I think it is because of setting of new data for read-during-write in the same port. It could not be changed anyhow. Try to register at output port where it would help the timing. Also, CV M10K performance spec can be referred to this datasheet https://www.intel.com/content/dam/www/programmable/us/en/pdfs/literature/hb/cyclone-v/cv_51002.pdf, Table 33, pg44.
That would make sense because of the naming, however it is a simple dual-port RAM, so there is no "new data" on port B, and I would assume that the write enable on port B would be tied low?
So I guess I can cut those paths?
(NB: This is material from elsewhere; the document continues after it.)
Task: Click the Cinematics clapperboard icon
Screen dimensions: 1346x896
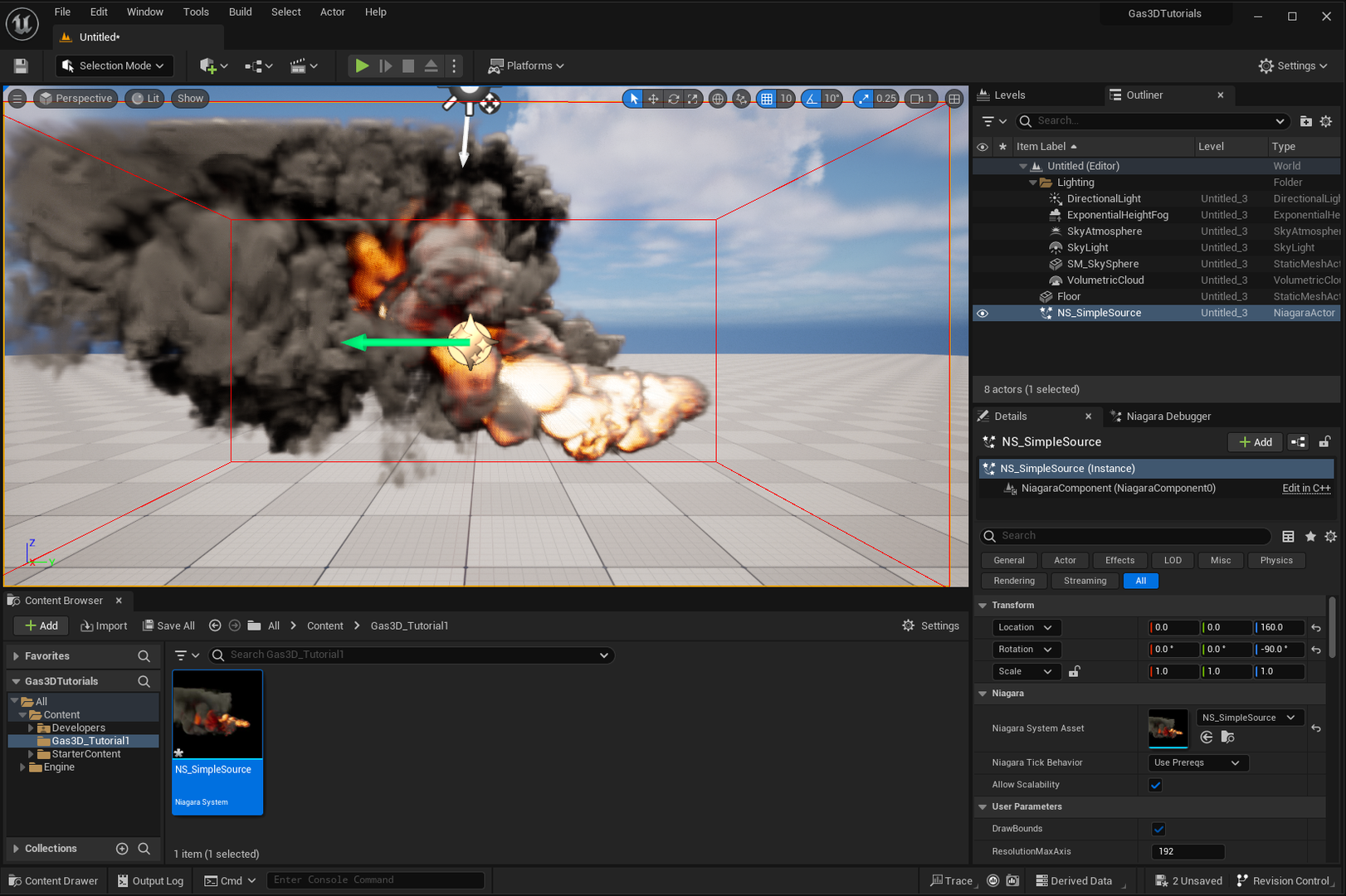Action: [x=297, y=66]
It may help with timing throughout the design. I am concerned that when you try to locate the path in the Technology Map Viewer, it highlights the data output path, which obviously I don't want to cut!
You should instantiate RAM block through IP catalog. If using that , you would see what those options or parameters in GUI can be changed. Please see RTL below that I retrieved from generated dual-port RAM :
//Example of 8 bit width RAM
altsyncram altsyncram_component (
.address_a (address_a),
.address_b (address_b),
.clock0 (clock),
.data_a (data_a),
.data_b (data_b),
.wren_a (wren_a),
.wren_b (wren_b),
.q_a (sub_wire0),
.q_b (sub_wire1),
.aclr0 (1'b0),
.aclr1 (1'b0),
.addressstall_a (1'b0),
.addressstall_b (1'b0),
.byteena_a (1'b1),
.byteena_b (1'b1),
.clock1 (1'b1),
.clocken0 (1'b1),
.clocken1 (1'b1),
.clocken2 (1'b1),
.clocken3 (1'b1),
.eccstatus (),
.rden_a (1'b1),
.rden_b (1'b1));
defparam
altsyncram_component.address_reg_b = "CLOCK0",
altsyncram_component.clock_enable_input_a = "BYPASS",
altsyncram_component.clock_enable_input_b = "BYPASS",
altsyncram_component.clock_enable_output_a = "BYPASS",
altsyncram_component.clock_enable_output_b = "BYPASS",
altsyncram_component.indata_reg_b = "CLOCK0",
altsyncram_component.intended_device_family = "Cyclone V",
altsyncram_component.lpm_type = "altsyncram",
altsyncram_component.numwords_a = 32,
altsyncram_component.numwords_b = 32,
altsyncram_component.operation_mode = "BIDIR_DUAL_PORT",
altsyncram_component.outdata_aclr_a = "NONE",
altsyncram_component.outdata_aclr_b = "NONE",
altsyncram_component.outdata_reg_a = "CLOCK0",
altsyncram_component.outdata_reg_b = "CLOCK0",
altsyncram_component.power_up_uninitialized = "FALSE",
altsyncram_component.ram_block_type = "M10K",
altsyncram_component.read_during_write_mode_mixed_ports = "DONT_CARE",
altsyncram_component.read_during_write_mode_port_a = "NEW_DATA_NO_NBE_READ",
altsyncram_component.read_during_write_mode_port_b = "NEW_DATA_NO_NBE_READ",
altsyncram_component.widthad_a = 5,
altsyncram_component.widthad_b = 5,
altsyncram_component.width_a = 8,
altsyncram_component.width_b = 8,
altsyncram_component.width_byteena_a = 1,
altsyncram_component.width_byteena_b = 1,
altsyncram_component.wrcontrol_wraddress_reg_b = "CLOCK0";
*************************************
What clock frequency are you using for that RAM? Can put your inferred RAM here?